Segundo os representantes da indústria, a atual taxa de juros ainda é um obstáculo significativo para a redução do custo do crédito, a atração de investimentos e a aceleração do crescimento econômico no Brasil. A expectativa era por um movimento mais expressivo que pudesse impulsionar a atividade.
A Confederação Nacional da Indústria (CNI) destacou que a Selic em 14% ao ano ainda prejudica as empresas e limita o poder de compra das famílias. A entidade estima que a taxa está 3,6 pontos percentuais acima da taxa de equilíbrio da economia brasileira, que seria de 10,4%. Conforme informação divulgada pela CNI, o presidente da entidade, Ricardo Alban, afirmou: “Não há justificativa compreensível para a manutenção da taxa de juros em um nível tão alto”.
Fiesp Acompanha Críticas e Aponta Custo Elevado do Crédito
A Federação das Indústrias do Estado de São Paulo (Fiesp) endossou as críticas, ressaltando que o crédito para as empresas continua excessivamente caro. O presidente da Fiesp, Paulo Skaf, apontou que os financiamentos corporativos ultrapassam 30% ao ano, o que dificulta a modernização do parque industrial e a expansão da produção. Skaf enfatizou a necessidade de resolução da questão da dívida pública para que o Brasil retome o crescimento sustentado.

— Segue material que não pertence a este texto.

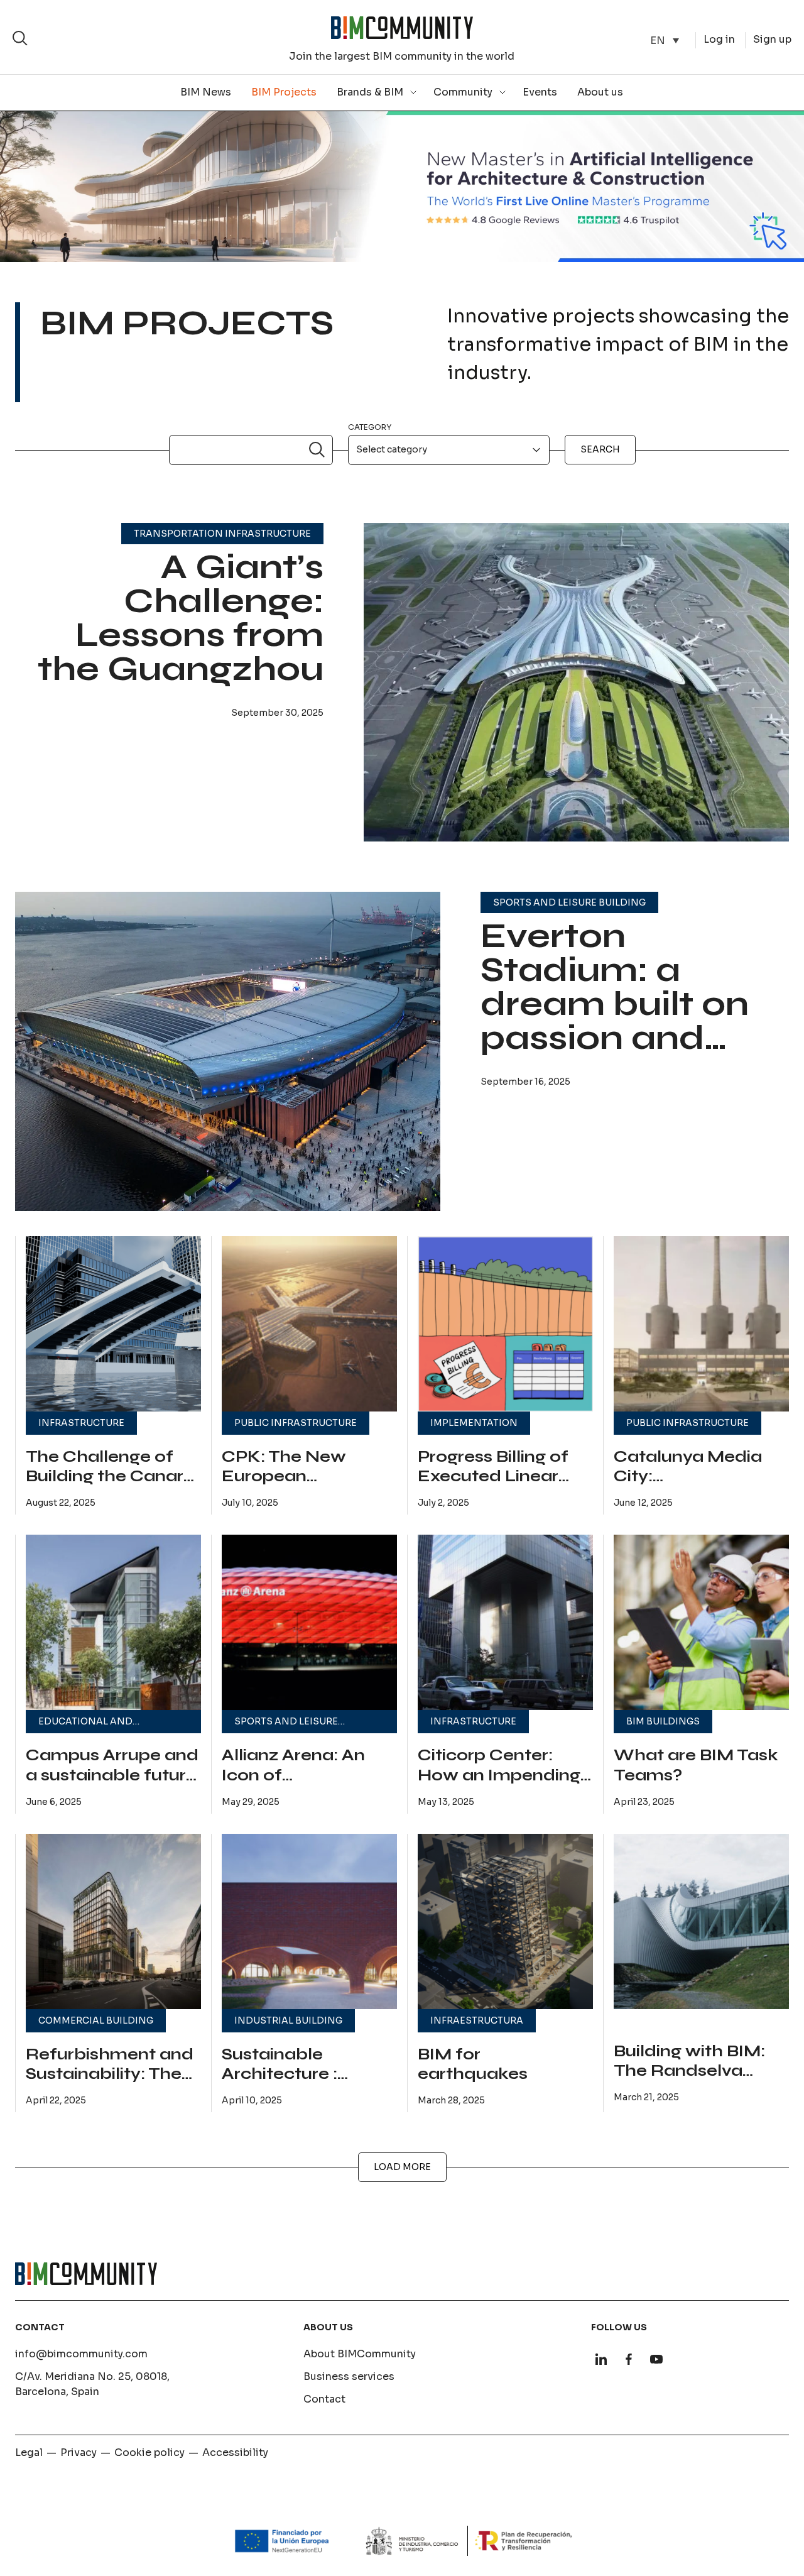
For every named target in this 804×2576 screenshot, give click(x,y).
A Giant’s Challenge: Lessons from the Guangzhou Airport (180, 635)
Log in (719, 39)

Banco Central Justifica Cautela com Inflação e Incertezas
Em seu comunicado, o Copom justificou a moderação no corte da Selic pela necessidade de manter o controle da inflação em um cenário de incertezas. O comitê informou que a próxima decisão sobre a taxa de juros dependerá da evolução dos indicadores econômicos, visando assegurar a convergência da inflação à meta estabelecida. O Banco Central monitora de perto a política fiscal e os riscos que podem impactar a trajetória dos preços.
A autoridade monetária busca, com sua postura cautelosa, equilibrar o controle inflacionário, suavizar as oscilações da atividade econômica e favorecer o pleno emprego. O Copom avalia que os indicadores apontam para uma desaceleração da economia ao longo de 2026, cenário já antecipado pelo mercado financeiro, que esperava a redução de 0,25 ponto percentual.

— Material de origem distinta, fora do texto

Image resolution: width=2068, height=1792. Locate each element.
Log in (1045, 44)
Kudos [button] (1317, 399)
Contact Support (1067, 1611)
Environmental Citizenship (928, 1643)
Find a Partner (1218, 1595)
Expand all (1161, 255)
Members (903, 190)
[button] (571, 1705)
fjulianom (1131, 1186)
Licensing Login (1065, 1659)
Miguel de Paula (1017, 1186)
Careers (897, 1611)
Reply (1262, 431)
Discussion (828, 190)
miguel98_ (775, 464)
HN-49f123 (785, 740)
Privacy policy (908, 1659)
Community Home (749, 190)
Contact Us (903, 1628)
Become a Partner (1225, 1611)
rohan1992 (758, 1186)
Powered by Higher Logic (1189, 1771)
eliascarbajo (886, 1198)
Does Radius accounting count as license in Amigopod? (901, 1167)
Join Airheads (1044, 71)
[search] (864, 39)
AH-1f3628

O Banco Central também destacou que conflitos no Oriente Médio e as incertezas sobre a política monetária em economias avançadas aumentam a volatilidade dos mercados, exigindo cautela de países emergentes como o Brasil. A Selic iniciou seu ciclo de queda em março de 2026, após permanecer em 15% ao ano, o maior patamar desde 2006. Desde então, os cortes têm sido graduais, de 0,25 ponto percentual por reunião.
Ciclo de Queda Lento: Equilíbrio entre Juros e Inflação
A redução lenta da Selic, segundo o Banco Central, reflete a necessidade de manter a inflação sob controle diante das incertezas fiscais e do cenário internacional. A desaceleração da economia também é considerada, e a evolução dos preços é monitorada antes de qualquer aceleração no ritmo de queda da taxa. A indústria, por sua vez, clama por medidas mais assertivas para destravar o potencial de crescimento do país.